Я пришел в себя в Ташкенте на шестнадцатый день после подрыва. Голова болела от собственного шепота, громче шепота говорить не мог. Позади уже был кабульский госпиталь. В Кабуле мне вскрыли череп - там была каша, удалили мелкие кусочки костей, собрали на шурупы без суставов левую руку. Первое чувство: сожаление о том, что ничего не вернется, не увижу друзей, самое обидное - не смогу залезть на турник.
Провалялся по госпиталям без пятнадцати дней два года. Восемнадцать операций. четыре - под общим наркозом. Про меня студенты курсовые писали: что у меня есть, чего у меня нет. Сам побриться не мог, брили ребята. Первый раз они вылили на меня бутылку одеколона, а я кричу: "Давайте другую!" Нет запаха. Я его не слышу. Вытащили все из тумбочки: колбасу, огурцы, мед, конфеты - ничего не пахнет! Цвет есть, вкус есть, а запаха нет. Чуть с ума не сошел! Пришла весна, деревья зацвели, а я все это виду, а не слышу. У меня вынули полтора кубических сантиметра мозга, и, видно, какой-то центр был удален, тот, с которым связаны запахи. Я и сейчас, пять лет прошло, не слышу, как пахнут цветы, табачный дым, женские духи. Одеколон могу услышать, если запах грубый и сильный, но флакон надо сунуть под самый нос. Видно, оставшаяся часть мозга взяла потерянную способность на себя.

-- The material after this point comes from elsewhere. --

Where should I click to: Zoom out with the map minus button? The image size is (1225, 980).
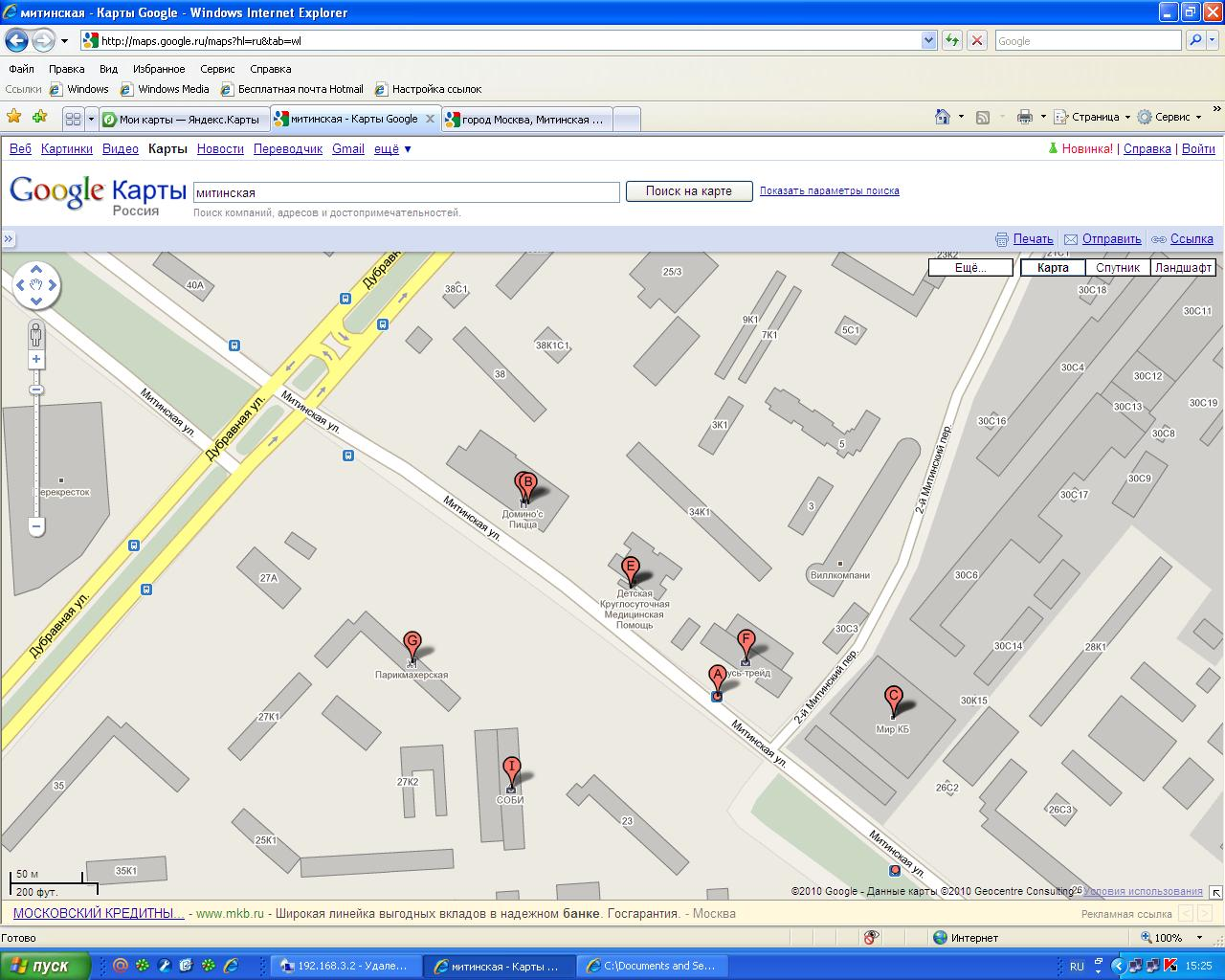click(36, 526)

В госпитале получил письмо от друга. От него узнал, что наш бэтээр подорвался на итальянской фугасной мине. Он видел, как вместе с двигателем вылетел человек... Это был я...

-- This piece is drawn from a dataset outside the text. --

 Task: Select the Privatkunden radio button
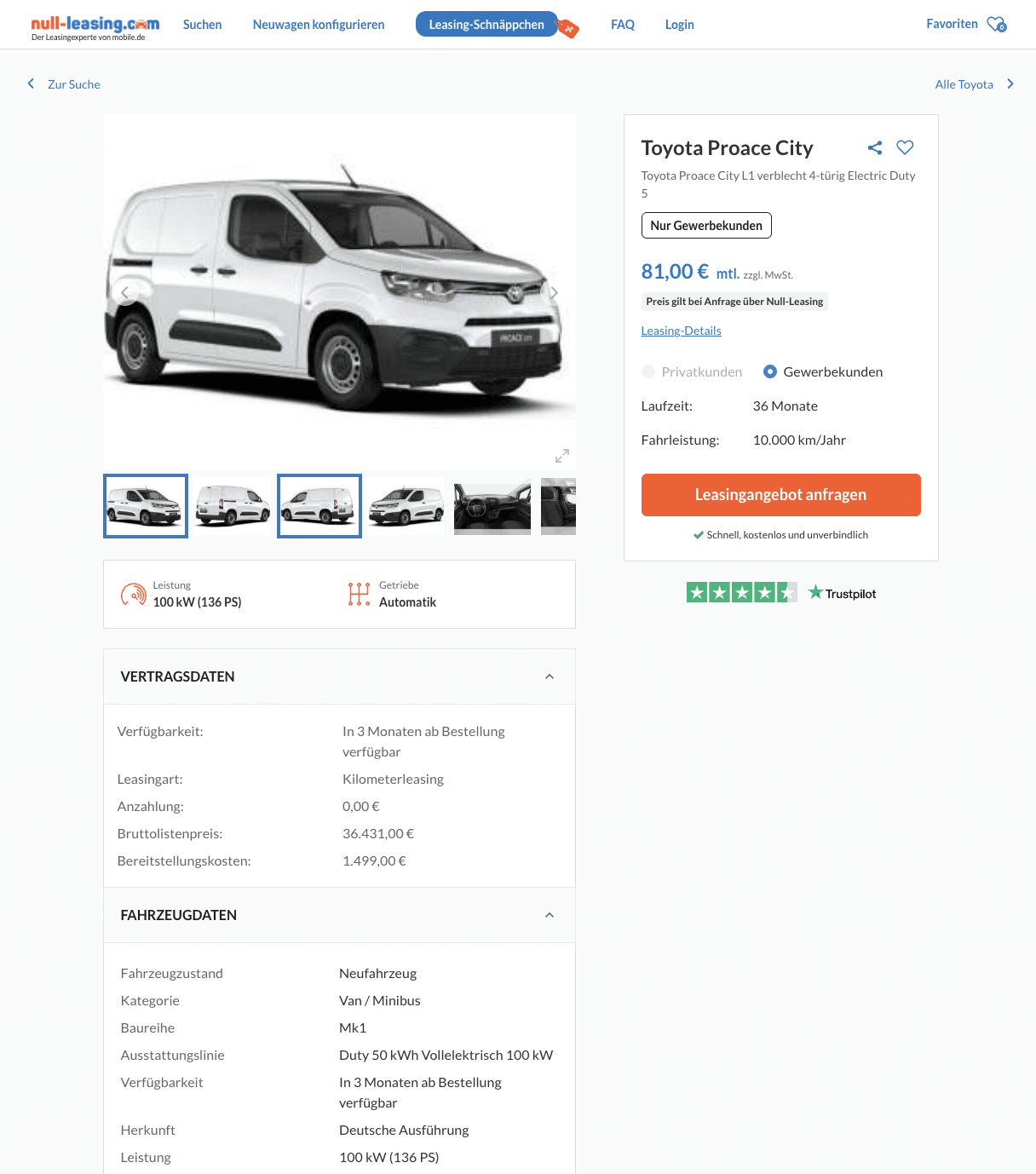pyautogui.click(x=648, y=371)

Выписали меня, дали пособие - триста рублей. За легкое ранение положено сто пятьдесят, за тяжелое - триста. Дальше живи как хочешь. Пенсия - гроши. Переходи на иждивение к родителям. У моего отца без войны - война. Поседел, гипертоником стал.
На войне я не прозрел, я стал прозревать после. И все закрутилось в обратную сторону...
Призвали меня в восемьдесят первом. Война шла уже два года, но на "гражданке" о ней знали мало и говорили мало. В нашей семье считалось: раз правительство послало туда войска, значит, надо. Так рассуждали мой отец, соседи. Не помню, чтобы кто-нибудь имел другое мнение. Даже женщины не плакали, все это было еще далеко и не страшно. Война и не война, если война, то какая-то странная, без убитых и пленных. Еще никто не видел цинковых гробов. Это потом мы узнали, что гробы уже в город привозили, но хоронили тайком, ночью, на могильных плитах писали "умер", а не "погиб". Но никто не задавался вопросом: с чего это вдруг у нас стали умирать девятнадцатилетние парни? От водки или от гриппа, а может, апельсинами объелись. Плакали их близкие, а остальные жили, как жили, если их не коснулось. В газетах писали. что наши солдаты строят мосты, сажают аллеи дружбы, а наши врачи лечат афганских женщин и детей.
В витебской "учебке" не было секретом, что нас готовят в Афганистан. Один признался, что боится, мол, нас там всех перестреляют. Я стал его презирать. Перед самым отъездом еще один отказался ехать: сначала обманывал - потерял комсомольский билет, билет нашелся, придумал - девушка у него рожает. Я считал его ненормальным. Мы ехали делать революцию! Так нам говорили. И мы верили. Представлялось впереди что-то романтическое.
...Пуля натыкается на человека, ты слышишь - его не забыть, ни с чем не перепутать - характерный мокрый шлепок. Знакомый парень рядом падает лицом вниз, в едкую, как пепел, пыль. Ты переворачиваешь его на спину: в зубах зажата сигарета, которую только что ему дал... Она еще горит... Первый раз действуешь как во сне: бежишь, тащишь, стреляешь, но ничего не запоминаешь, после боя не можешь рассказать. Все будто за стеклом... Как страшный сон видишь. От испуга просыпаешься, а вспомнить ничего не можешь. Чтобы испытать ужас, оказывается, надо его запомнить, привыкнуть к нему. Через две-три недели от тебя прежнего ничего не остается, только твое имя. Ты - это уже не ты, а другой человек. И этот человек при виде убитого уже не пугается, а спокойно или с досадой думает о том, как будет его стаскивать со скалы или тянуть по жаре на себе несколько километров. Этот человек не представляет, а уже знает, как пахнут на жаре вывернутые внутренности, как не выстирывается запах человеческого кала и крови... Как в грязной луже расплавленного металла скалятся обгоревшие черепа - будто несколько асов тут не кричали, а смеялись, умирая. Ему знакомо обостренное и чужое возбуждение при виде убитого: не меня! Это так быстро происходит. Вот такое превращение. Очень быстро. Почти со всеми.